A major challenge in optics is how to deliver and concentrate light from the micron-scale into the nano-scale. Light can not be guided, by conventional mechanisms, with optical beam sizes significantly smaller than its wavelength due to the diffraction limit. On the other hand, focusing of light into very small volumes beyond the diffraction limit can be achieved by exploiting the wavelength scalability of surface plasmon polaritons. By slowing down an optical wave and shrinking its wavelength during its propagation, optical energy can be compressed and concentrated down to nanometer scale, namely, nanofocusing. Here, we experimentally demonstrate and quantitatively measure the nanofocusing of surface plasmon polaritons in tapered metallic V-grooves down to the deep sub-wavelength scale - ~λ/40 at wavelength of 1.5 micron - with almost 50% power efficiency.

©2009 Optical Society of America

1. Introduction

Nanofocusing is characterized by nano-scale confinement, below the diffraction limit of light, accompanied by enhancement of the intensity or electric field strength. [1, 2] Confinement below diffraction limit can be obtained by coupling light to plasma oscillations at a metallic-dielectric surface forming surface plasmon polaritons (SPP). [3–29] In particular, a plasmonic waveguide formed by a dielectric gap between two metal half spaces gives rise to a guided mode which does not experience mode cut-off at the nano-scale. [3, 4] Consequently, light can be concentrated into the nano-scale, by gradually decreasing the optical waveguide width, which is unattainable in conventional dielectric waveguides. [1, 2] This confinement is accompanied by a gradual reduction of the surface-plasmon wavelength due to the unusual dispersion dependence on the thickness of the dielectric gap. Although the optical confinement always comes at the cost of energy dissipation, proper design of plasmonic waveguides enables substantial enhancement of light intensity so that the intensity enhancement overpowers the total power dissipation (Fig. 1a). [5]

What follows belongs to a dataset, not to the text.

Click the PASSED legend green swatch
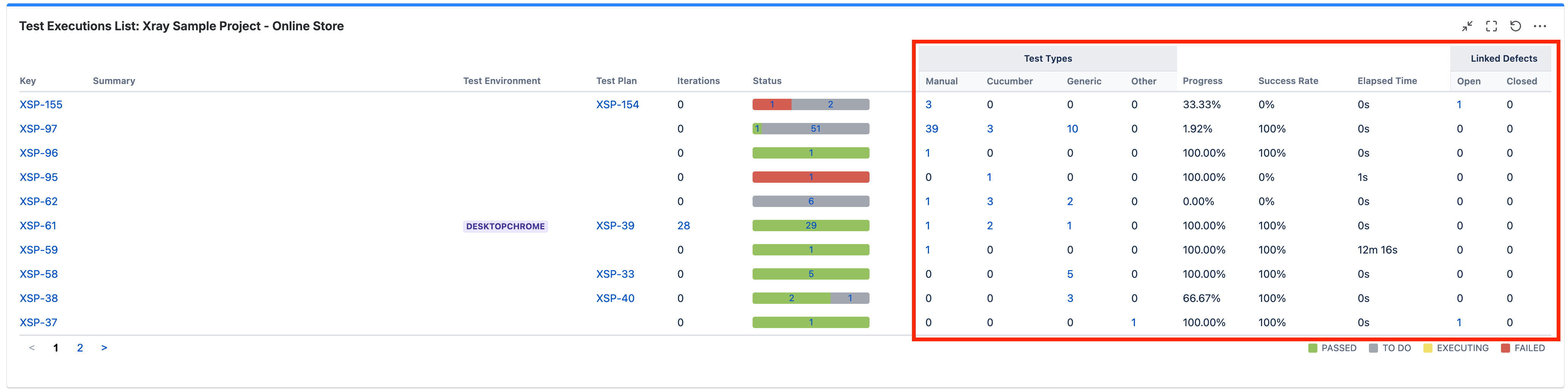The width and height of the screenshot is (1568, 392). click(x=1312, y=348)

Nanofocusing of plasmons was pioneered by Nerkararyan and Stockman on a metallic wedge9 and metallic cone. [9, 13] The growing interest in nano-optics and the advances in nano-fabrication, have led to further theoretical investigations of nanofocusing on the wedge [10, 11] and cone [12] as well as in several different plasmonic systems including V-grooves, [3–8] dielectric cones covered in metal film [15, 16] and tapered rectangular metal strips. [17] A recent experimental study of plasmons on a rectangular strip of tapered width showed increased photoluminescence in some regions [17] and enhanced fields near tips of tapered channel plasmon waveguides were probed by near-field microscopy. [18] Nanofocusing can also be achieved by plasmonic lens, [20–23] far-field superlens, [24, 25] and other plasmonic systems. [26–29] However, nano-fabrication, detection and excitation difficulties have hindered the experimental verification of the nanofocusing process and its associated properties such as progressive field enhancement and sub-wavelength confinement. While specific applications favor particular nanofocusing structures, V-grooves were theoretically shown to be promising candidates for achieving maximal field enhancement. [5] Here, we present an experimental evidence for nanofocusing of SPPs in a laterally tapered gap plasmon waveguide, i.e. V-groove. We measure the relative power emerging from V-grooves with different output widths, w, and find the output intensity is increased with decreased output width.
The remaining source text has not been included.